A recent conversation with a friend in the robotics industry naturally led to a discussion of how the industry as a whole can build more generalizable robotic systems: systems that can perform well in novel tasks with little new data, systems that are robust to task perturbations, and systems that can adapt to different robot morphologies. We discussed prospects for leveraging large datasets of heterogeneous robotics data and the lessons we can take from the astonishing success of LLMs/other foundation models. This post explores that topic further.
Below I summarize some of the areas of intense general robotics research over the last few years. It focuses on the attempts to leverage LLMs/VLMs and related techniques for robotics and what techniques might prove fruitful for extracting the most value out of large robotics datasets. These techniques are being applied all across the robotics field to varying success. Considering my active work on driverless vehicles, I avoid analyzing related advances in autonomous driving. Instead, I focus this review mostly on grasping and manipulation robots, as that is an area of particular research emphasis. I think the lessons learned in this robotics sub-domain extend to most other areas of robotics.

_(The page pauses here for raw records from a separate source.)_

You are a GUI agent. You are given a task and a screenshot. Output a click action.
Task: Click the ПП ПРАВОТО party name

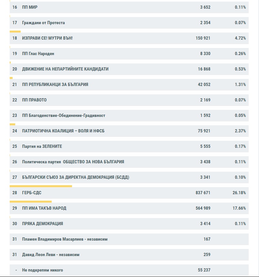(34, 100)
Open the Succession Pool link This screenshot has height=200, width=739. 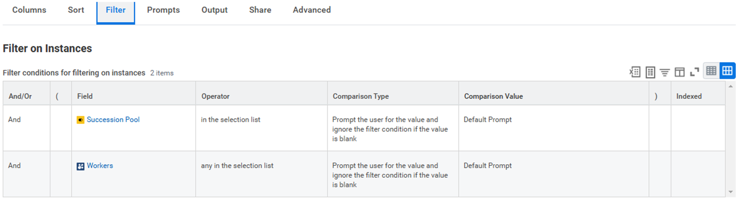(113, 119)
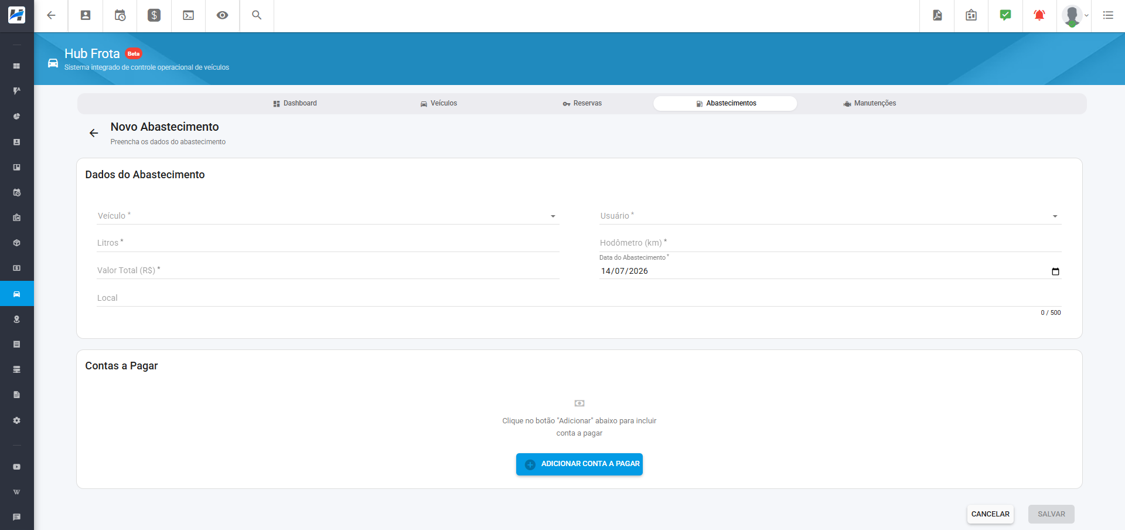
Task: Click the gear settings icon in sidebar
Action: click(x=17, y=420)
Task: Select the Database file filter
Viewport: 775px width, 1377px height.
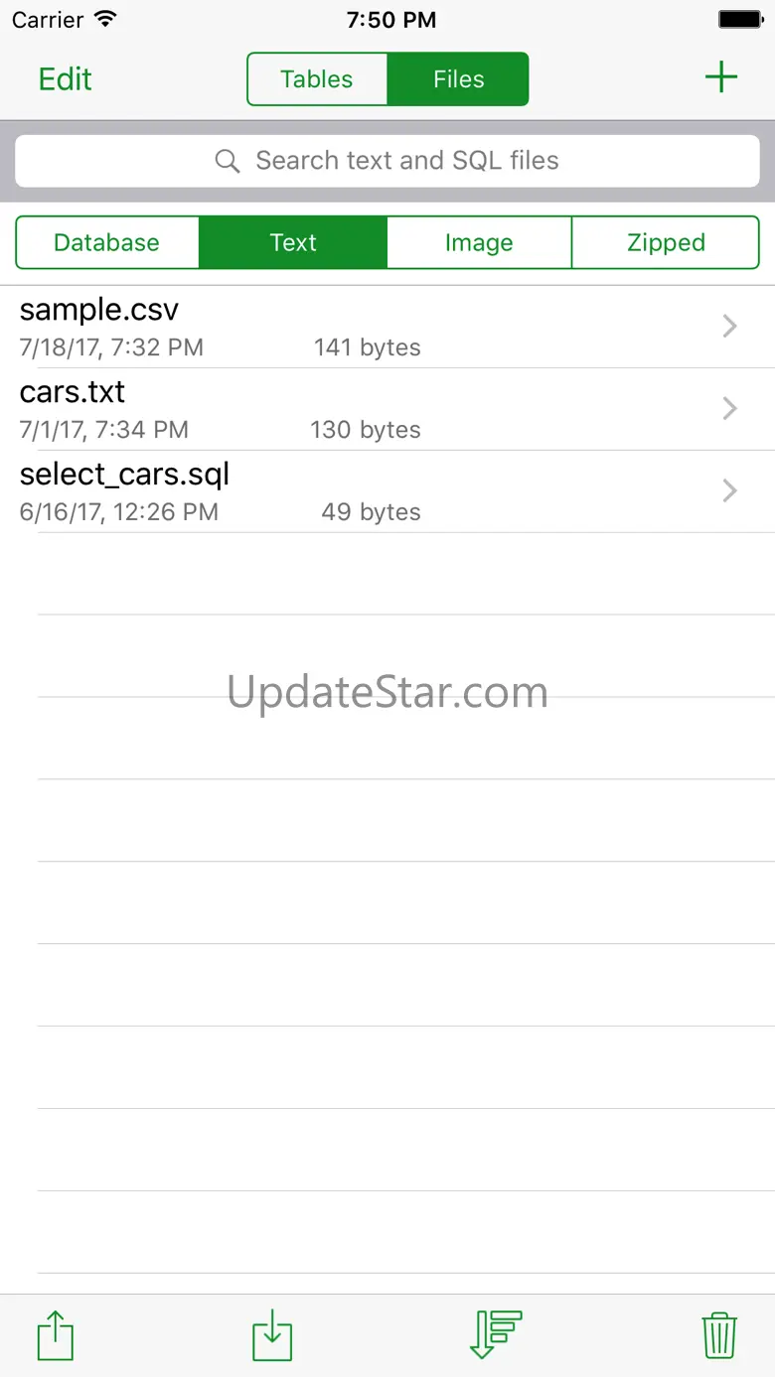Action: pos(107,243)
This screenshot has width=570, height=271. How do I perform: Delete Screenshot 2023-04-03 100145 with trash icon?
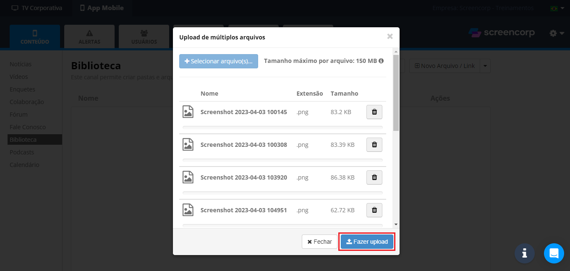click(x=374, y=112)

As a preliminary historical note, the idea of using data from other robots or models trained on non-robotics data to build better robots is still a novel one. The hand-engineered components in conventional robotics systems (pre-deep learning) struggled to leverage robot data at all except to scrutinize directly for debugging purposes. To be clear, model based approaches can still produce powerful results, including the notable robot parkour exhibited by Boston Dynamics robots. However, this post assumes a more modern architecture that includes data driven components that are architected to enable learning from data, whether generated directly by the target platform or otherwise.